# Restore or customize



## Tanman (Nov 14, 2013)

Picked this up the other day for $30.it's a 68 huffy rail.not a fan of the purple and the chrome is bad.also needs a few parts.the question is do I customize it or try to restore it to original condition?i would hate to wreck the frame if it is rare.looks like a pretty popular model to me though.i am new to the muscle bike scene.


----------



## Jaxon (Nov 14, 2013)

You did great at 30 dollars. The sissy bar is a sought after one. The shifter on the bike can go as high as 100 on a good day. Looks like the wrong sprocket. You need a guard and rear fender. The rest looks correct. Pretty easy to get it back correct and not much money. Purple is the most common color. Best to just clean it up good. Change the sprocket and wait for a purple guard to pop up. Cool Score.!!  Looks to be a Sears badged bike too. Can you post a pic of the serial number on the rear drop out. Thanks.!


----------



## Tanman (Nov 15, 2013)

The only#'s i found were under the crank.5u7-4773 10.did the rail come with that sissy bar or did someone add it?what sprocket is wrong?front on crank?where can i find the reflector insert on the sissy bar?i am now leaning to just restoring it original.i would like to get it re-chromed as long as it won't cost a fortune. Thanx for the help.guy i bought it from had more older bikes like this.gonna be knocking on his door tomorrow now that i know a little more about them.


----------



## fordmike65 (Nov 15, 2013)

Much nicer than my Dad's backyard bike. Some good pics here for reference. 

http://thecabe.com/vbulletin/showthread.php?43973-AnotherDad-s-backyard-find


----------



## Jaxon (Nov 15, 2013)

There is no reflector insert for that sissy bar. It is og the way it is. It was a after market bar for stingrays ect. It is worth getting it re chromed. The crank sprocket is wrong on it. Should be a mag type.


----------



## fordmike65 (Nov 15, 2013)

Jaxon said:


> There is no reflector insert for that sissy bar. It is og the way it is. It was a after market bar for stingrays ect. It is worth getting it re chromed. The crank sprocket is wrong on it. Should be a mag type.

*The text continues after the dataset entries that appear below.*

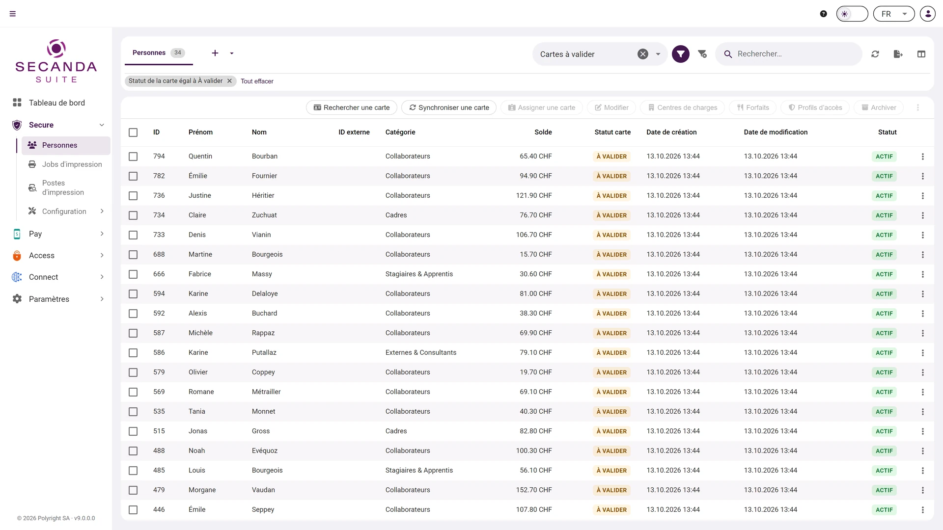Open the help question mark icon
This screenshot has height=530, width=943.
click(824, 14)
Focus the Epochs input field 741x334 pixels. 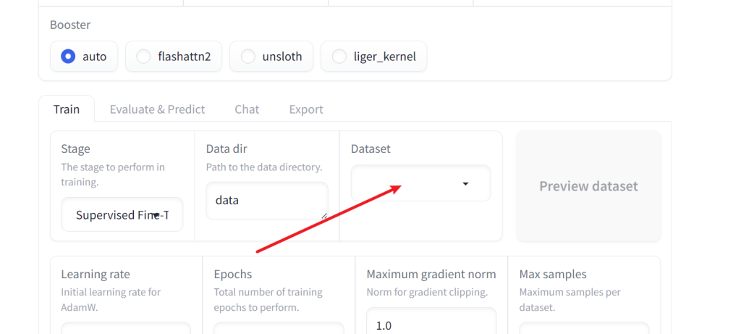pyautogui.click(x=279, y=328)
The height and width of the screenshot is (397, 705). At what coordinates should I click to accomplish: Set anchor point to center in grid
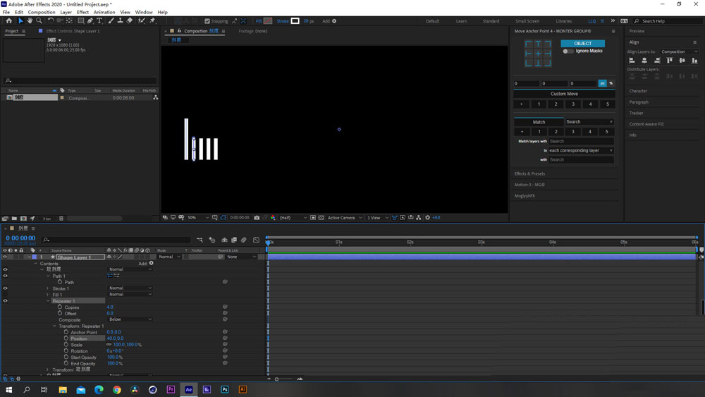click(x=538, y=54)
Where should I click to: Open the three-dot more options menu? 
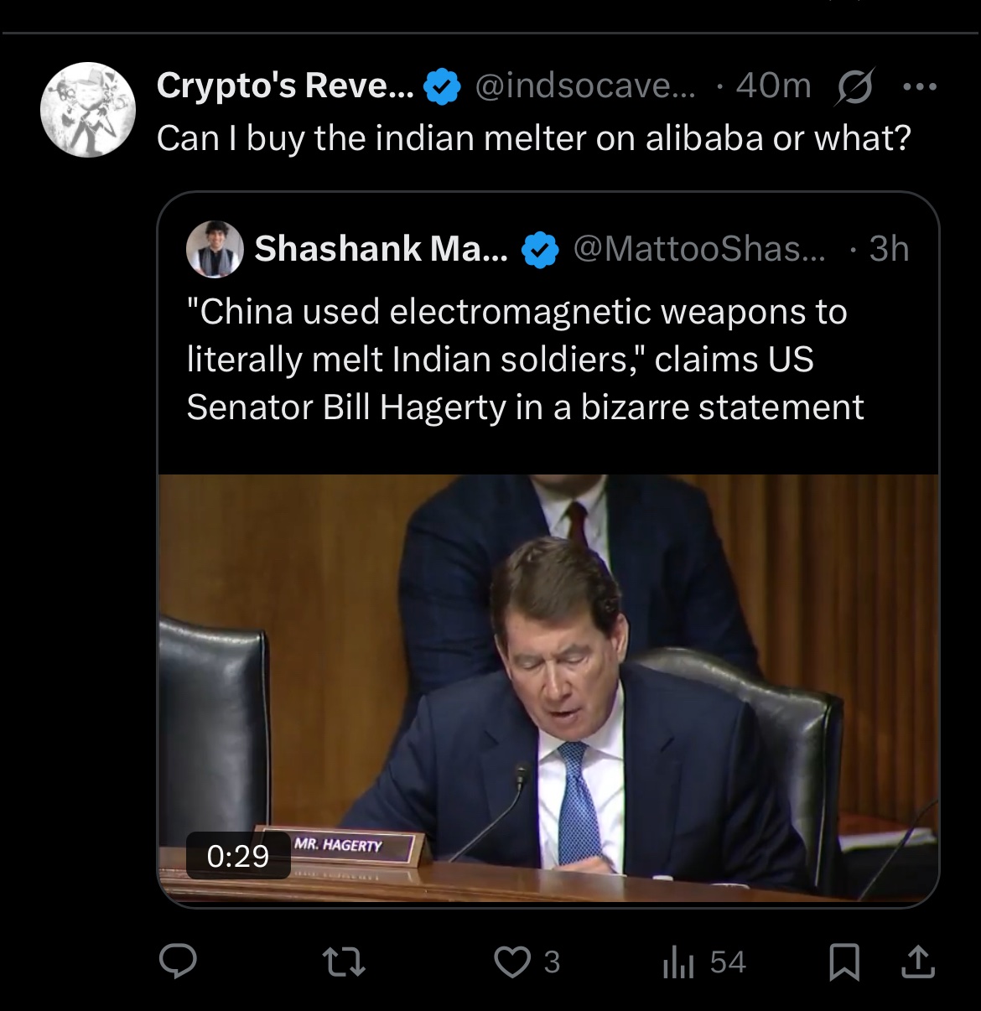pyautogui.click(x=920, y=86)
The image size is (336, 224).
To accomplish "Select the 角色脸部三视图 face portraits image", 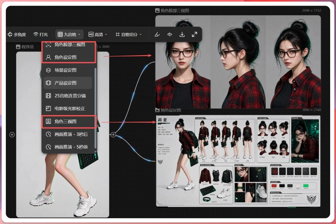I will click(x=238, y=62).
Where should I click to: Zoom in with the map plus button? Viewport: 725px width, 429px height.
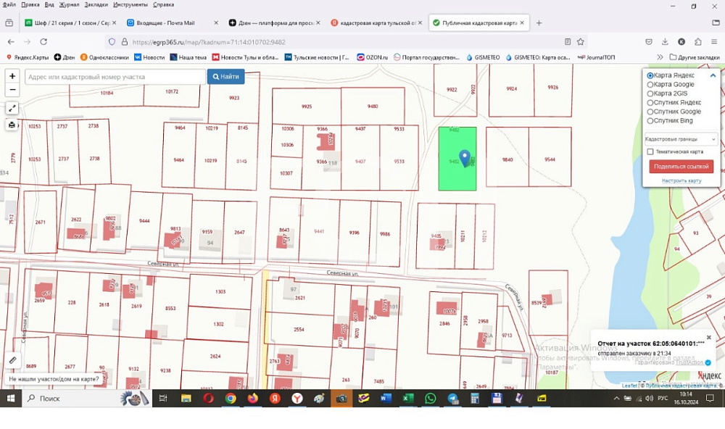pos(12,76)
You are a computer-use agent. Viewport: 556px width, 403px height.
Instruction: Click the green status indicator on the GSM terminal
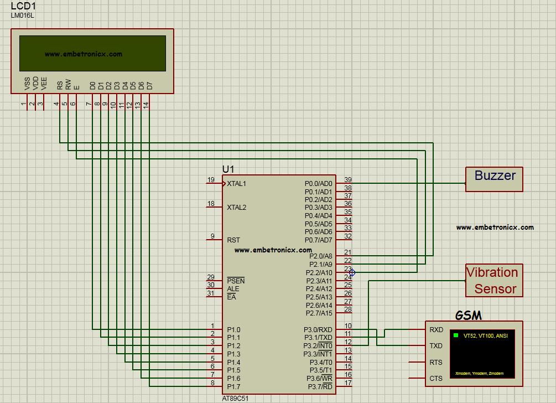[455, 334]
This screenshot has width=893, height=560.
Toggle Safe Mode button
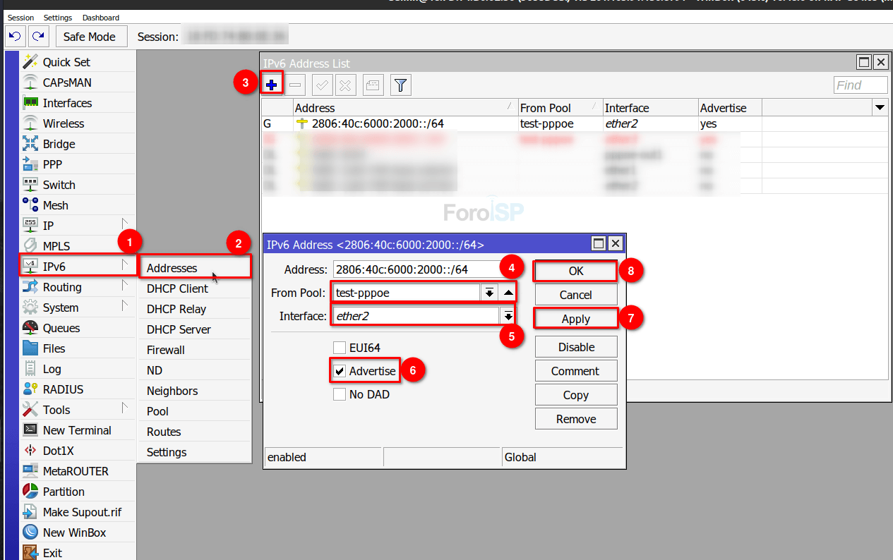pyautogui.click(x=89, y=37)
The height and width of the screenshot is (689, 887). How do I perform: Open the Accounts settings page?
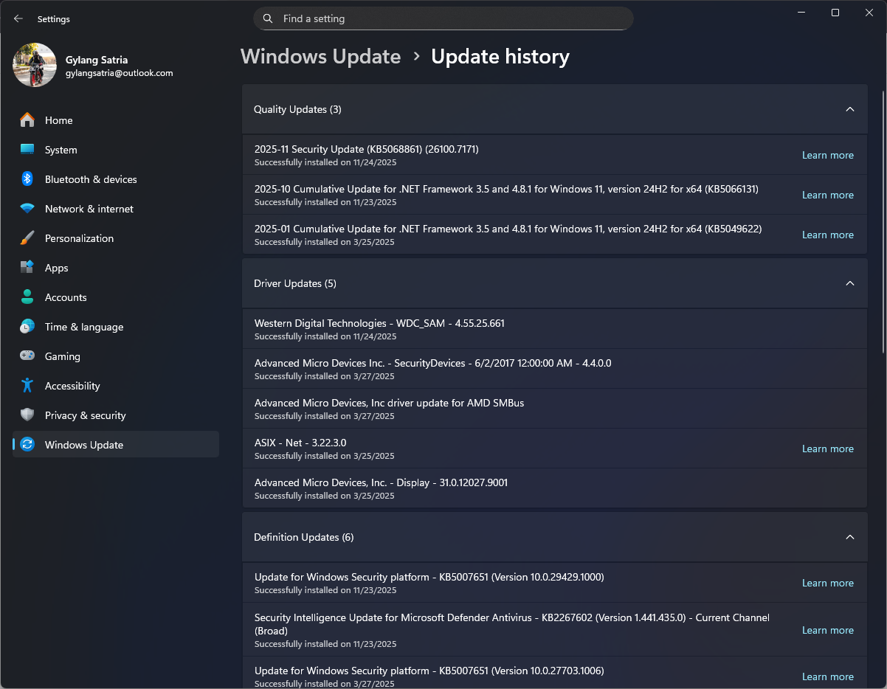66,297
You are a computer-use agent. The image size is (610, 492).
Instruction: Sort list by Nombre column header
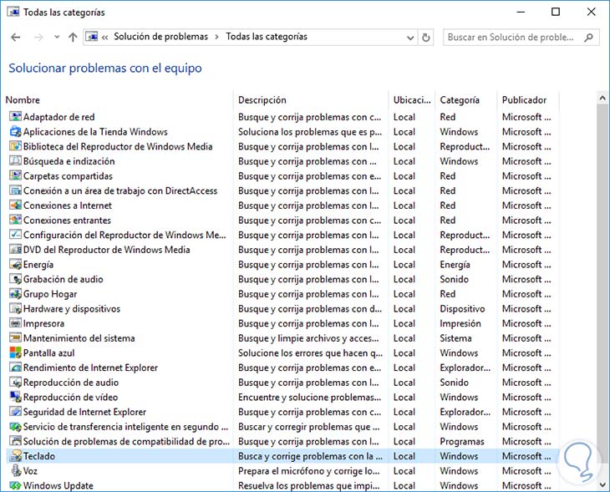[x=23, y=100]
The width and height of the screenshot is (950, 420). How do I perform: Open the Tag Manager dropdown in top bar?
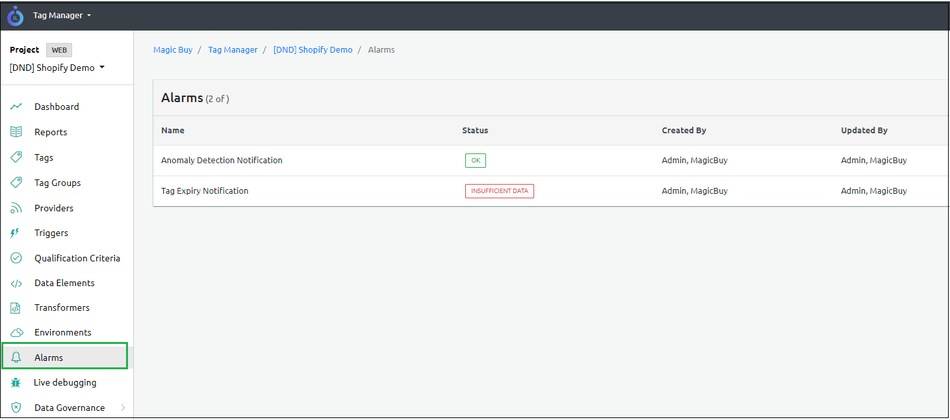click(62, 15)
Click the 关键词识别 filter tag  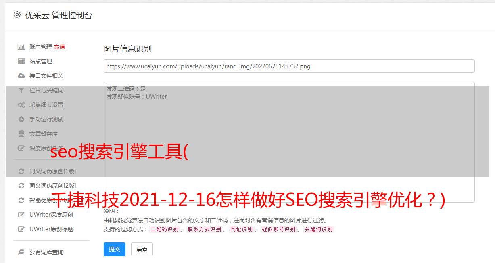tap(319, 229)
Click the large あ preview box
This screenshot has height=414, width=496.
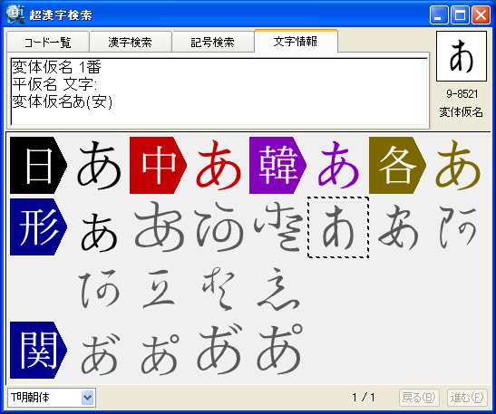click(x=462, y=56)
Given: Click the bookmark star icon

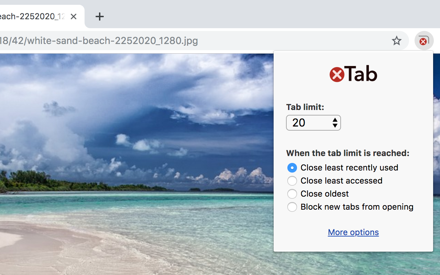Looking at the screenshot, I should coord(397,41).
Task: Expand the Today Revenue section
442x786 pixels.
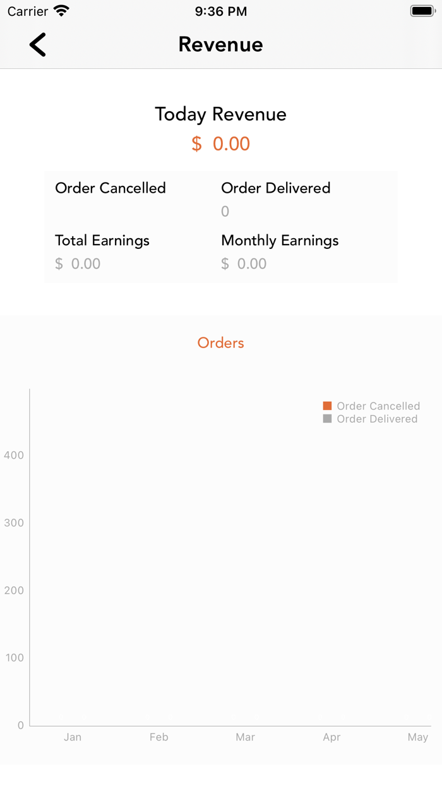Action: pyautogui.click(x=220, y=114)
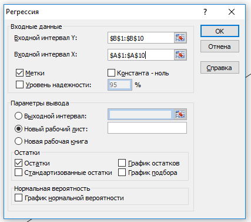Click range selector icon for X input interval
Viewport: 251px width, 222px height.
click(180, 55)
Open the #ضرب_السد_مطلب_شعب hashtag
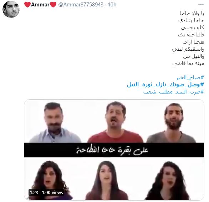209x202 pixels. point(174,92)
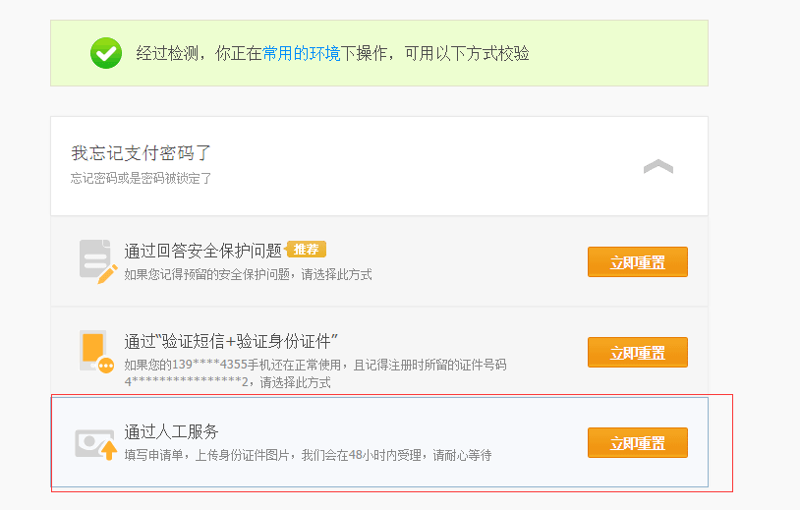Screen dimensions: 800x510
Task: Click the green detection notice banner text
Action: point(332,53)
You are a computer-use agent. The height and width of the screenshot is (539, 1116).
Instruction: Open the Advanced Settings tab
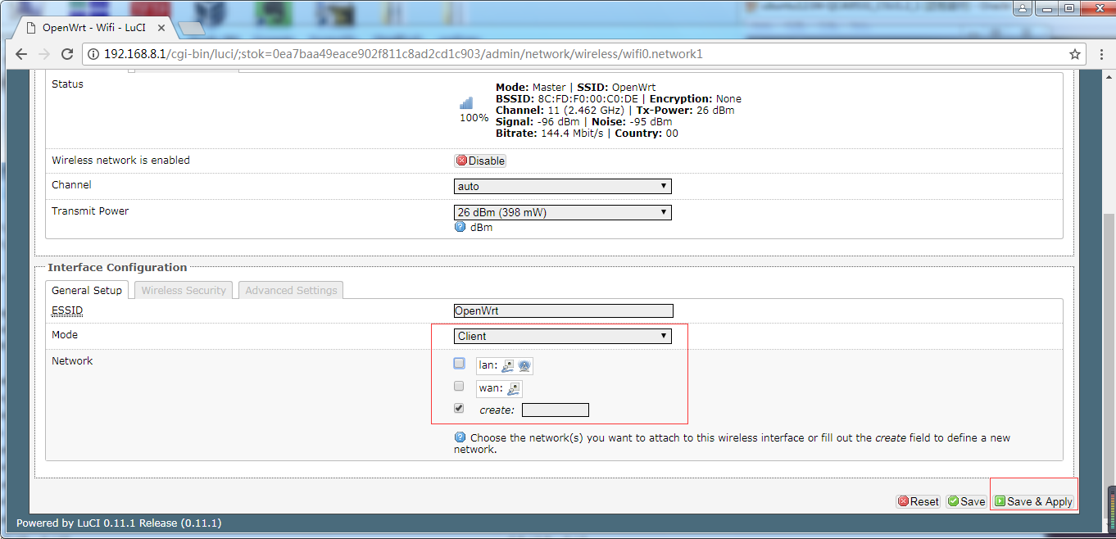(291, 291)
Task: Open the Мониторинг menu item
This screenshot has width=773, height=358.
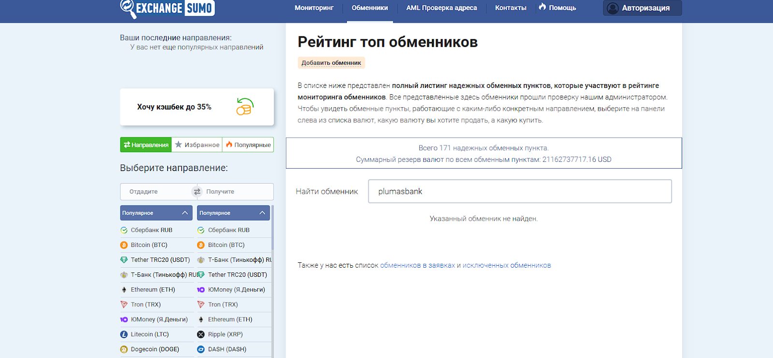Action: pos(314,8)
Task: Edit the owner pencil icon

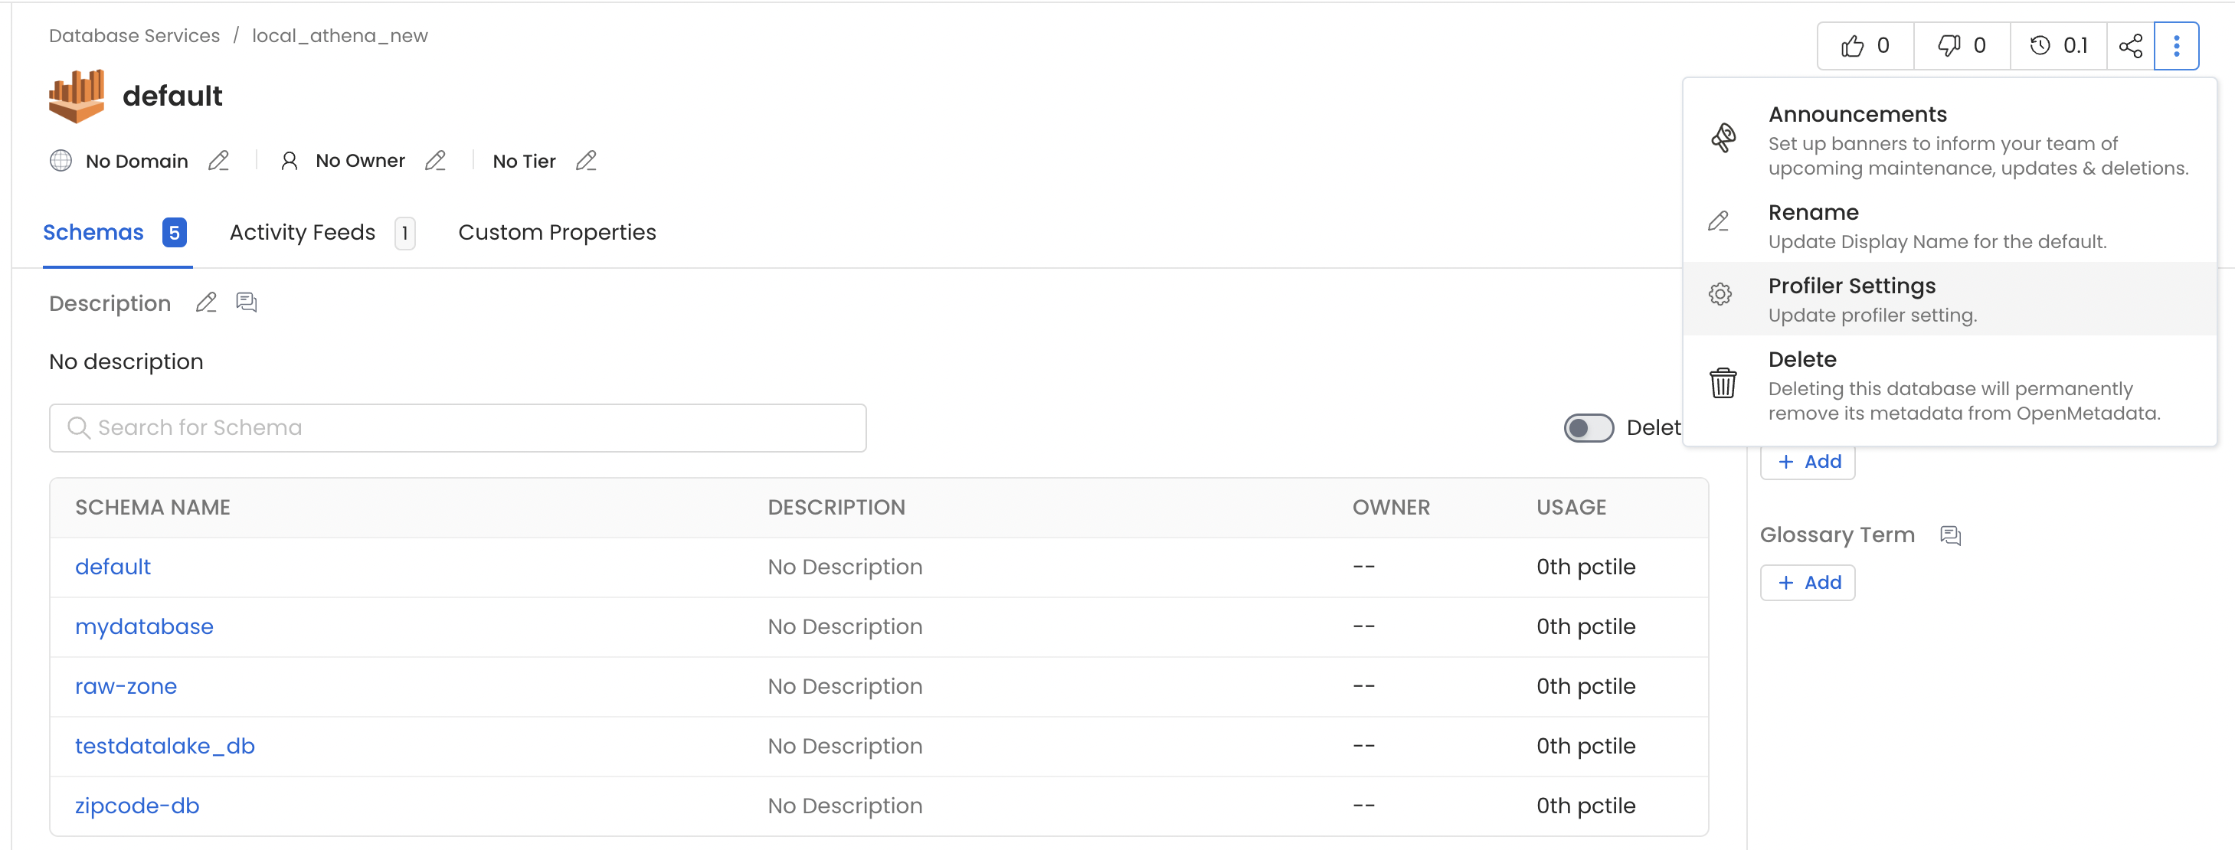Action: (436, 161)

Chainring looks right to me:
http://i14.photobucket.com/albums/a315/hotshot66/ads/huffy68pg2_zps9feb3b59.jpg


----------



## Jaxon (Nov 16, 2013)

Yes you are right about the chain ring. It is correct, I stand corrected.


----------



## rfeagleye (Nov 16, 2013)

*Nice find!*

Great bike, that is an early Rail, that is why is has that odd sprocket. It is correct for the bike though. The sissy bar you need is a lower style Troxel sissy bar, the bikes had sissy bars and seats that matched by manufacturer. The parts you need should be easy to find, and the hard part, the shifter, is on the bike. well worth what you paid for it.

Jaxon is right on with that sissy bar...it is an aftermarket item that is worth cleaning and re-chroming. They made bars like that, and bars with a peace sign welded on. Nice cool period piece. I bought a peace sign bar from Jaxon actually!


----------



## bleedingfingers (Nov 16, 2013)

Get some  0000  steel wool and try cleaning the rust off the chrome It might clean up nicer than you think .
That's real chrome not like the stuff they use now .


----------